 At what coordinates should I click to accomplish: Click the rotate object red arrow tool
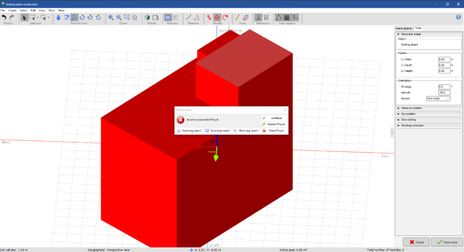225,17
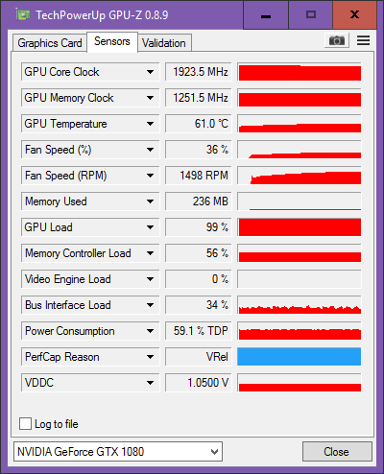The width and height of the screenshot is (384, 474).
Task: Open the PerfCap Reason dropdown arrow
Action: [x=150, y=357]
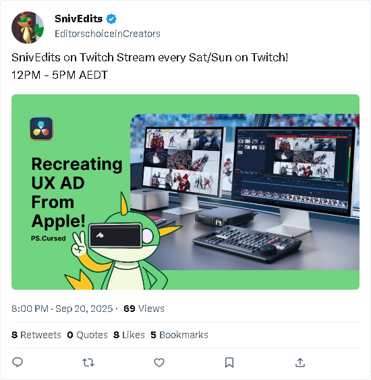View the 0 Quotes list

(87, 335)
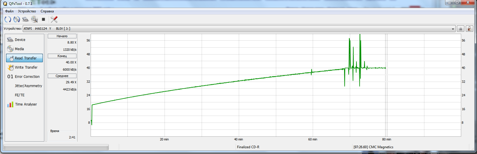Eject the disc tray with eject button
The width and height of the screenshot is (477, 154).
click(461, 29)
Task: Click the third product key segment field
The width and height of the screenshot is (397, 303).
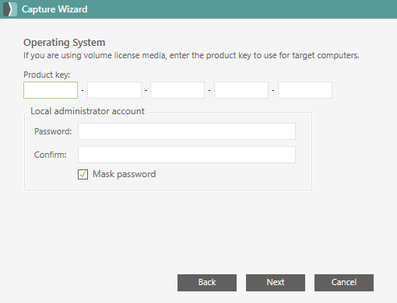Action: 177,90
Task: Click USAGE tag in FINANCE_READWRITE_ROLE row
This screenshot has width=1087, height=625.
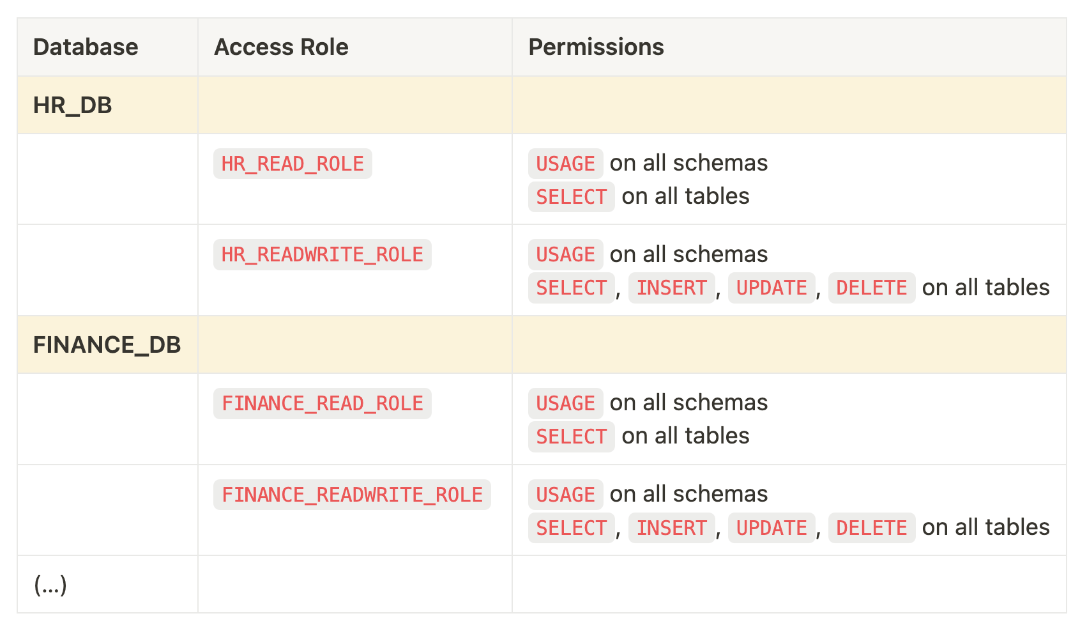Action: coord(565,495)
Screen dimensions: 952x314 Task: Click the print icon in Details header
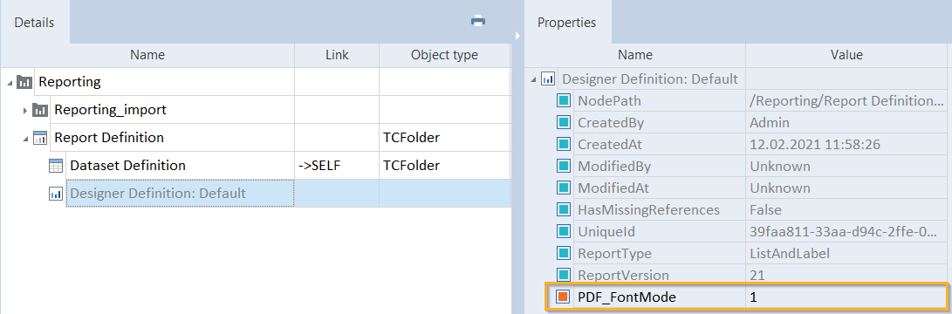tap(478, 21)
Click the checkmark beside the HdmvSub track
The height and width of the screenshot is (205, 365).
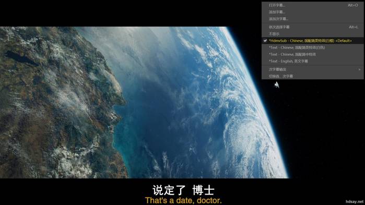click(x=265, y=41)
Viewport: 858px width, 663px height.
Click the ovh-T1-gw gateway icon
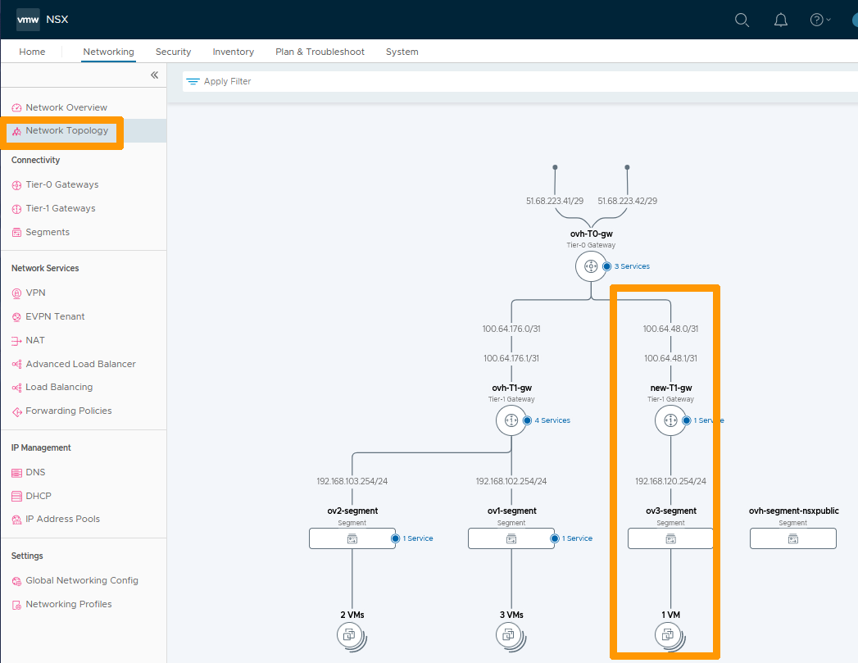pos(511,420)
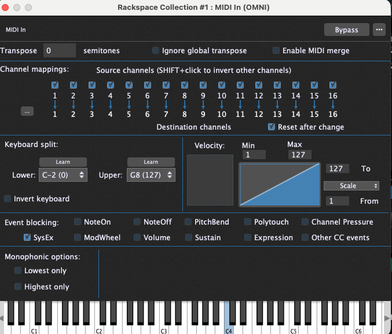Open the Upper keyboard split note dropdown
Image resolution: width=392 pixels, height=334 pixels.
click(x=151, y=175)
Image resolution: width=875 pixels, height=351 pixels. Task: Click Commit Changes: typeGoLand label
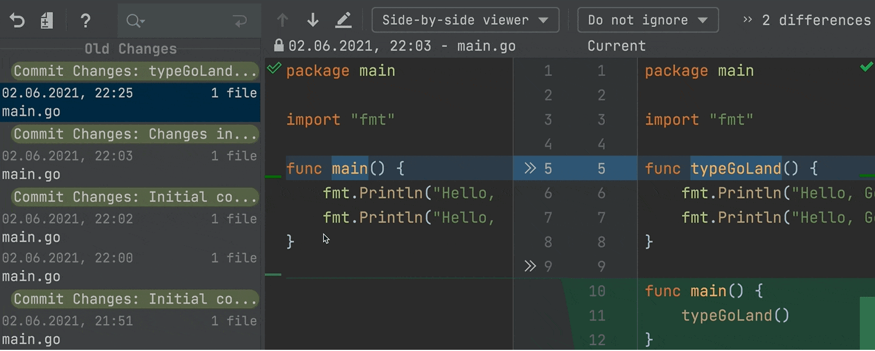pos(135,71)
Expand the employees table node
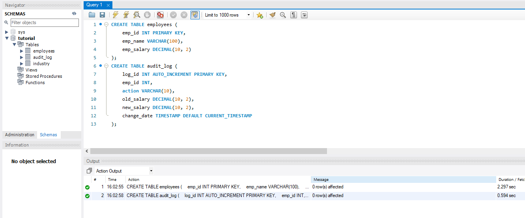Screen dimensions: 525x218 [x=22, y=51]
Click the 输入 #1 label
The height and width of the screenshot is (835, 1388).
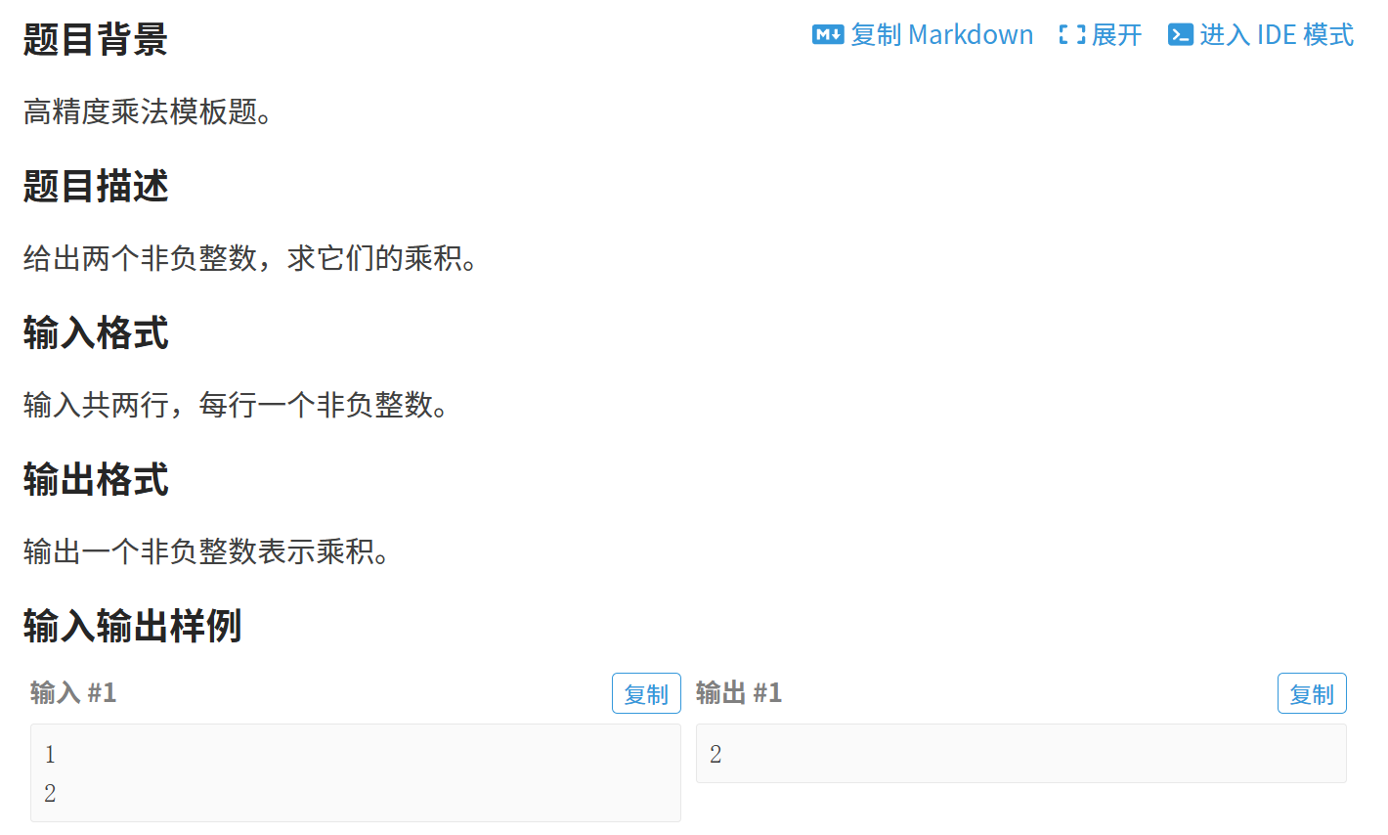click(x=73, y=693)
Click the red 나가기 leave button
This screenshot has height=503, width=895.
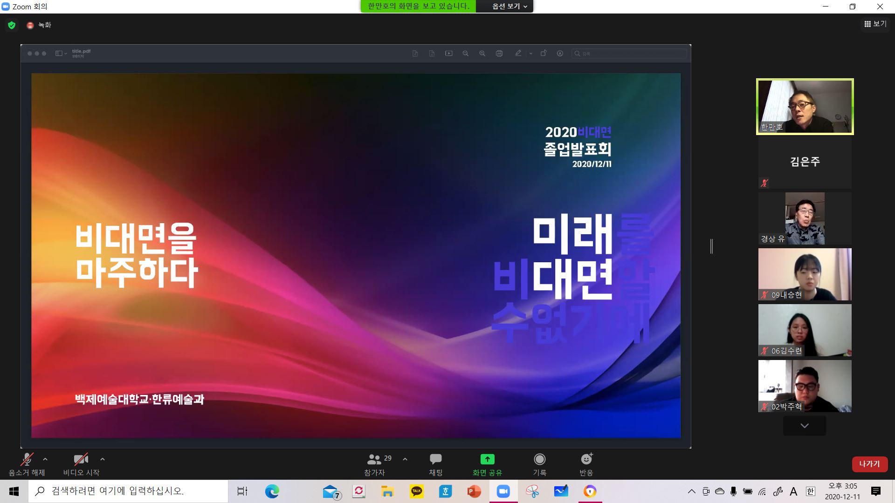click(869, 464)
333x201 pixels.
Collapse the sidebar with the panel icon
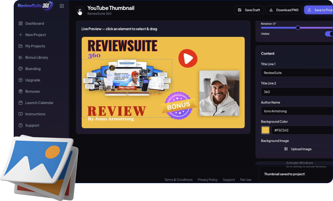pyautogui.click(x=62, y=6)
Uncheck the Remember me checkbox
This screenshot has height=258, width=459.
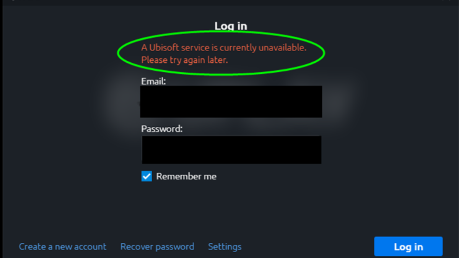click(146, 176)
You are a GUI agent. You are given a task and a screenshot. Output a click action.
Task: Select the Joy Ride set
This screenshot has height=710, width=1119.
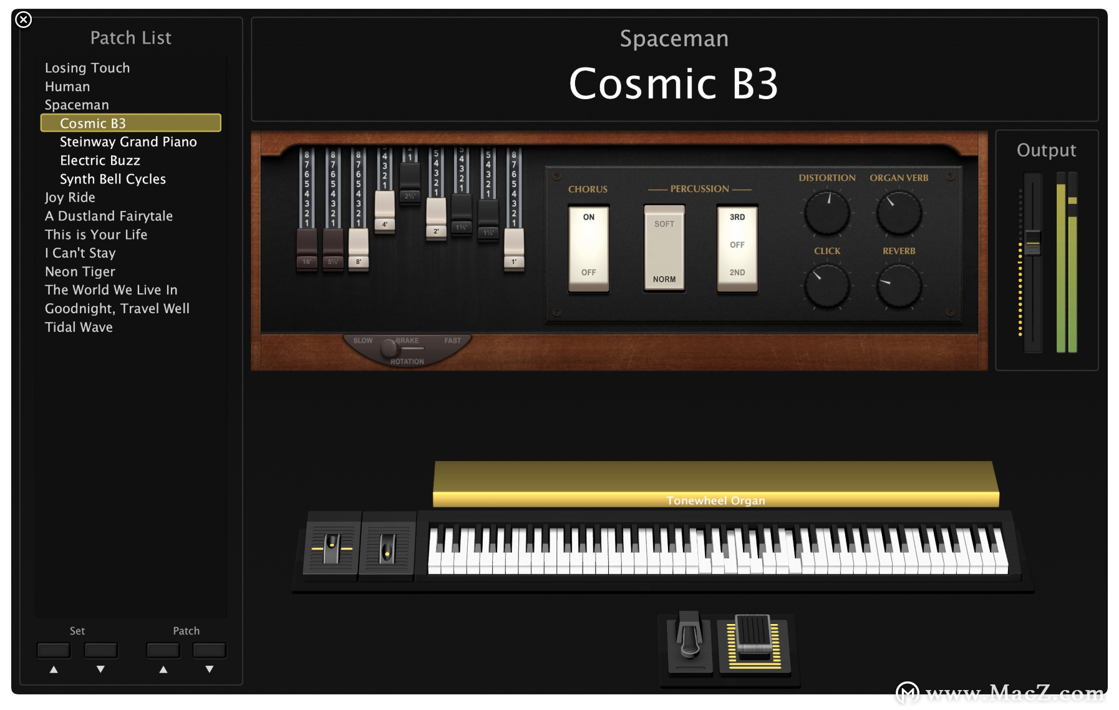pos(70,197)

* * *

YOUR GOAL: In all of the records above, change every "icon" to "button" and leave everything else as it is. Omit the pictures.

TASK SOLUTION:
 At what coordinates should I click to accomplish: Click the rotate object red arrow tool
225,17
The width and height of the screenshot is (384, 474).
Task: Open the PerfCap Reason dropdown arrow
Action: [x=150, y=357]
View the 0 Quotes list

(87, 335)
Eject the disc tray with eject button
The width and height of the screenshot is (477, 154).
click(461, 29)
Task: Click the third product key segment field
The width and height of the screenshot is (397, 303).
Action: 177,90
Task: Click USAGE tag in FINANCE_READWRITE_ROLE row
This screenshot has width=1087, height=625.
Action: coord(565,495)
Screen dimensions: 952x314 Task: Click the print button in Details header
tap(478, 21)
Click the checkmark beside the HdmvSub track
The height and width of the screenshot is (205, 365).
click(x=265, y=41)
Viewport: 858px width, 663px height.
Click the ovh-T1-gw gateway button
pos(511,420)
Open the Upper keyboard split note dropdown
Image resolution: width=392 pixels, height=334 pixels.
click(x=151, y=175)
Image resolution: width=875 pixels, height=351 pixels. Task: Click Commit Changes: typeGoLand label
pos(135,71)
Expand the employees table node
Screen dimensions: 525x218 [x=22, y=51]
Click the 输入 #1 label
The height and width of the screenshot is (835, 1388).
click(x=73, y=693)
Click the red 나가기 leave button
This screenshot has height=503, width=895.
click(869, 464)
333x201 pixels.
Collapse the sidebar with the panel button
pyautogui.click(x=62, y=6)
Uncheck the Remember me checkbox
This screenshot has height=258, width=459.
click(146, 176)
You are a GUI agent. You are given a task and a screenshot. Output a click action.
Task: Select the Joy Ride set
This screenshot has height=710, width=1119.
pos(70,197)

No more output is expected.